• Marina

Virginia Woolf




I always judged books by their covers, since, in my uneducated family, I did not developed any other reference points. I began to read Brodsky because of the paintings by Pierro Della Francesca (which were on his books covers), William Blake because of his watercolours and Oscar Wilde because of Aubrey Beardsley's illustrations.


Once, I saw a portrait of Virginia Woolf and couldn’t get my eyes away from her unearthly beauty. I still like to contemplate her fragile and melancholy face. Instantly I fell in love with the thought of her writings, but disappointingly my first encounter with them in Russian fell short of my affections. I don’t know if the problem was translation or my coarseness, but a decade ago I decided her books were “too tedious and complicated” and never returned to her.
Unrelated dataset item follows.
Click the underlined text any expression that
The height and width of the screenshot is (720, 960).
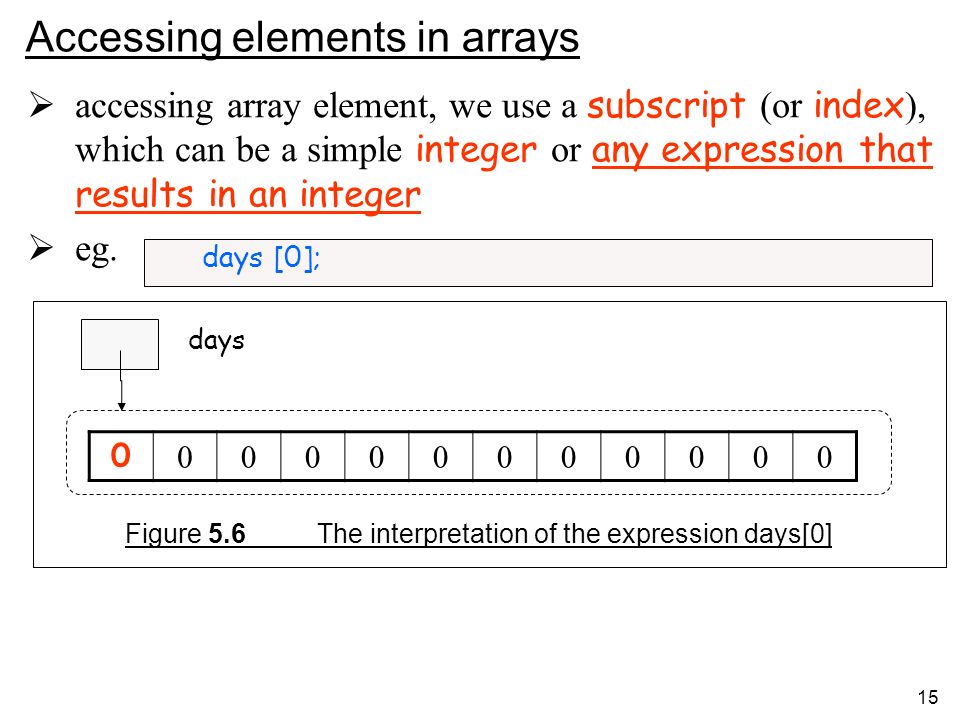point(762,151)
Since then, while self-studying English I’ve copiously read English language literature. Most recently readings included “Essayism”, a book by Brian Dillon. The author studies an essay by Virginia Woolf “The Death of the Moth”, which I immediately read. Now, as if stopped in my tracks I needed more, reading essay after essay until I’d completed her entire collection. To name a few I read “The Death of the Moth and Other Essays”, followed by the collections of essays “The Common Reader”, “The London Scene”, “Granite and Rainbow” and “Books and Portraits".


And of course, I read the feminist classics - “A Room of One's Own” and “Three Guineas”. The essay “On Being Ill” was also very relevant for me this winter.
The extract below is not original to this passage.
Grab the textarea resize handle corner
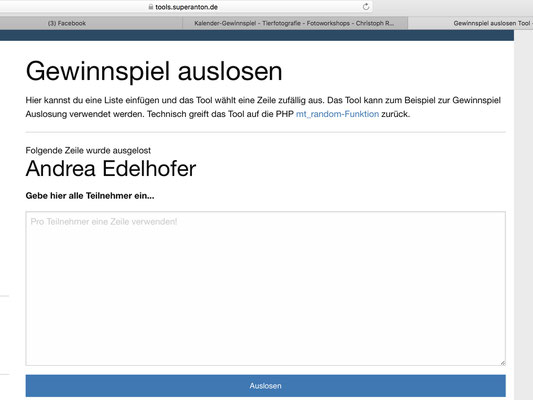The width and height of the screenshot is (533, 400). pos(503,363)
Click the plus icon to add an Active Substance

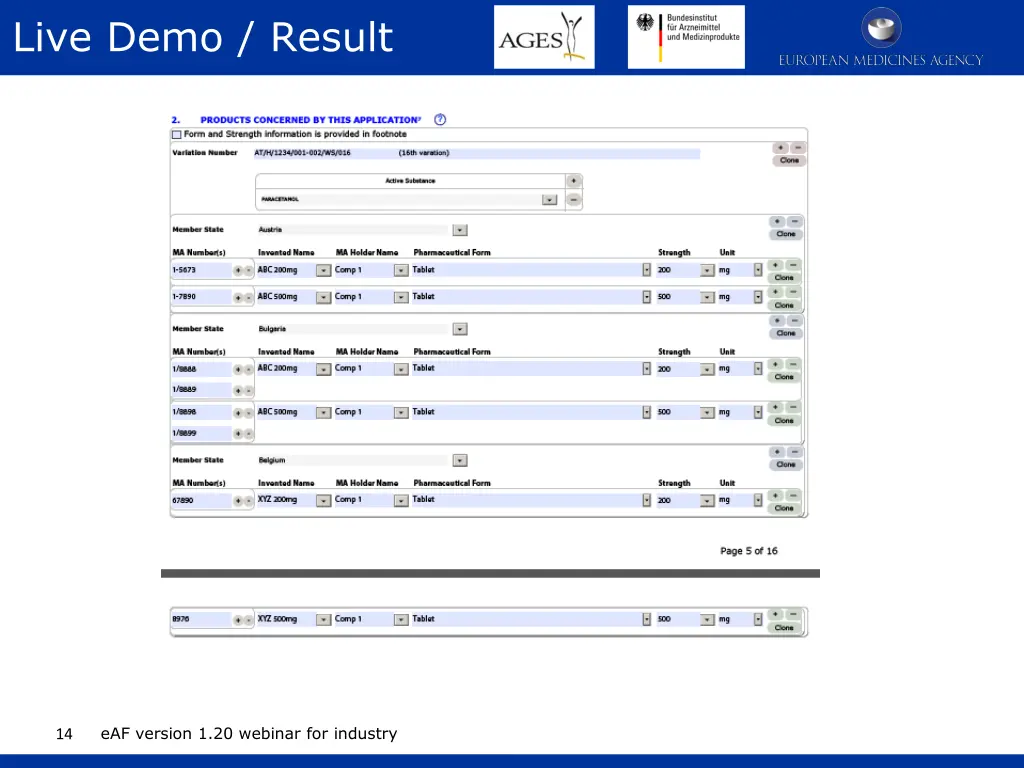click(573, 180)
Then I got into fiction and I read “The Waves”, “To the Lighthouse”, “Jacob's Room”, “Mrs. Dalloway” and “Orlando: A Biography”. Now I’ve switched to autobiographical works - “Moments of Being” and “A Writer’s Diary”. On some depressing winter days, I read so much that my eyes started to hurt.
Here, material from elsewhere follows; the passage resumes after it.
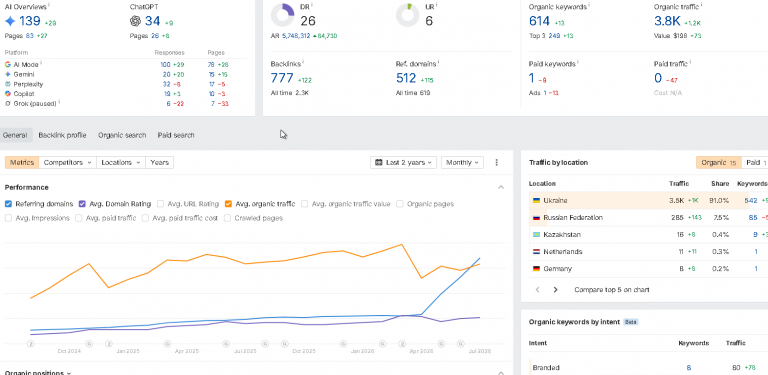Viewport: 768px width, 375px height.
Task: Click the AI Overviews sparkle icon
Action: coord(10,21)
So it was, as I believed, love at first sight. Within that cover these books have everything I adore: London, the sea and Cornwall, issues of gender and identity, the existential crisis, the fear of death and endless beauty. So now, I want to take a walk along the route of Mrs. Dalloway in London and watch the waves at St. Ives. The splashing of waves on sand and the light that drive artists to this coast. So while I suffer from my unfulfilled hopes, I trust my dreams, will one day soon, come true.